Ce qui distingue la Tora de la science, c'est le contenu. La Tora a pour objet premier de définir ce que doit être le comportement humain.

Autrement dit, elle se conçoit comme science de l'homme en tant qu'homme, ce qui pour elle signifie tout à la fois libre, conscient, responsable, soumis à des obligations encadrant le faisceau des liaisons multiples dans lesquelles il est inséré. Toutes les relations que l'homme entretient, relations avec autrui en premier lieu, mais aussi avec la nature, avec soi-même, toutes les aspirations de l'homme à la valeur, à la perfection, à la transcendance, y sont considérées, analysées et jugées. Recherche que l'on peut à bon droit qualifier d'infinie aboutissant à la Halakha, à la loi, juste règle d'action ou de comportement. Recherche jamais achevée, toujours approfondie ou complétée à mesure qu'apparaissent dans l'histoire de nouvelles situations ou de nouvelles relations. 

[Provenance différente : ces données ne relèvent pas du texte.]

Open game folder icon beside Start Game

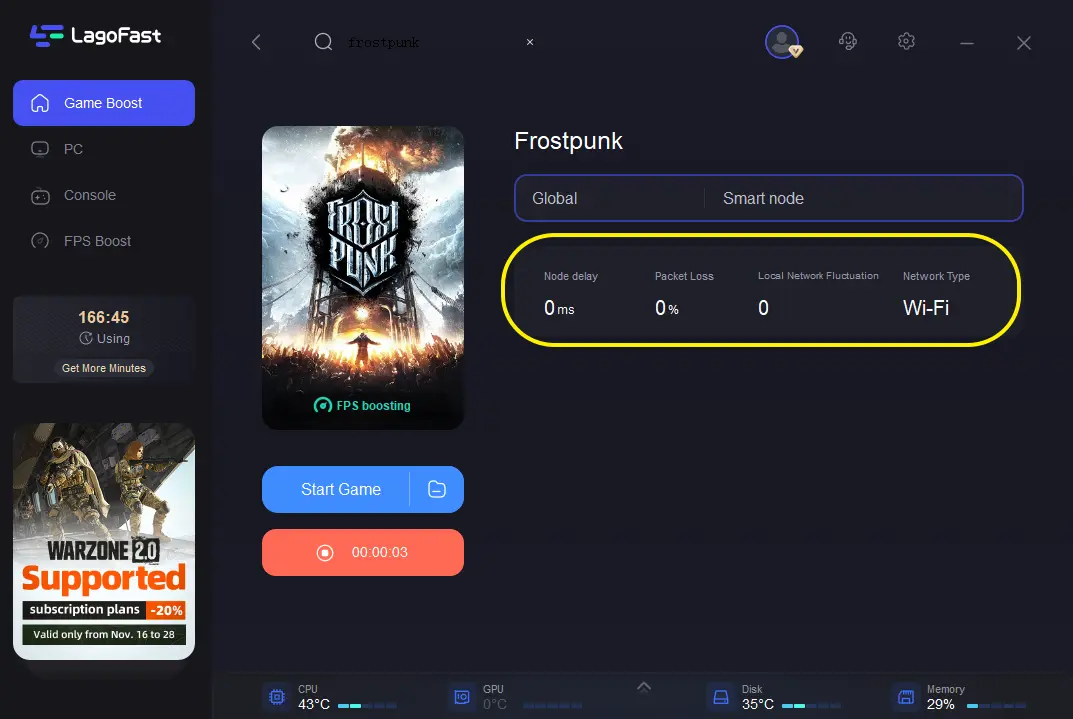tap(437, 489)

En d'autres termes, la Tora vise à répondre à la question : qui est l'homme ? Mais non pas l'homme en tant que substance ou en tant qu'objet dont on détaillerait les propriétés. Il ne s'agit pas de répondre à la question "qu'est l'homme ?", mais bien à la question "qui est l'homme ?", en tant que sujet, en tant que personne. 

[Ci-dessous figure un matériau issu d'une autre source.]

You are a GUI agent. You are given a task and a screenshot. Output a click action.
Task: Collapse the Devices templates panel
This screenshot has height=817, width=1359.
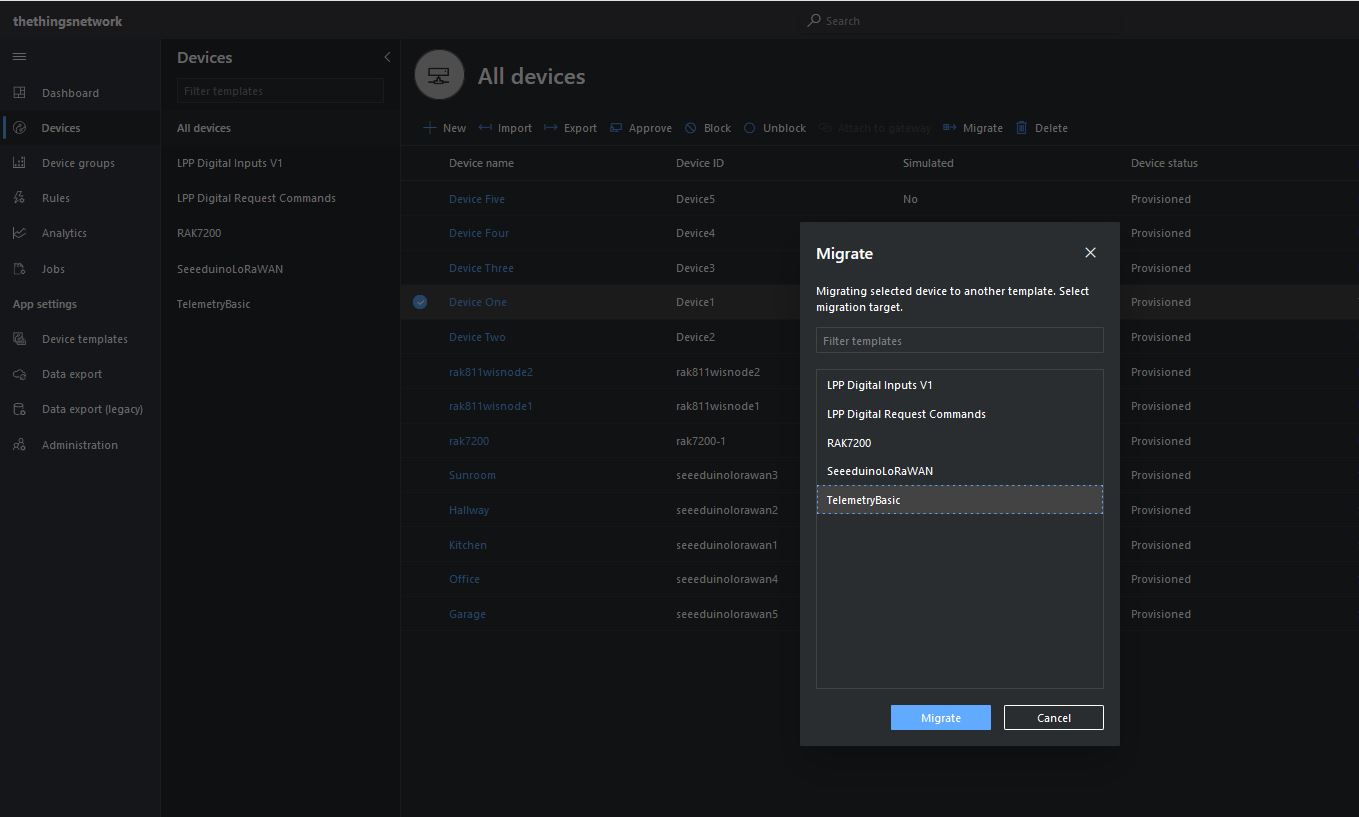387,57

Il résulte immédiatement de cette définition que la Tora s'adresse à la fois à la volonté de l'homme et à sa pensée (Orote Hakodech), que son contenu se présente d'emblée et d'une manière indiscernable comme connaissance et comme norme, car dans la réponse à la question "qui est l'homme ?", il est impossible de distinguer ce qui est et ce qui doit ou devra être.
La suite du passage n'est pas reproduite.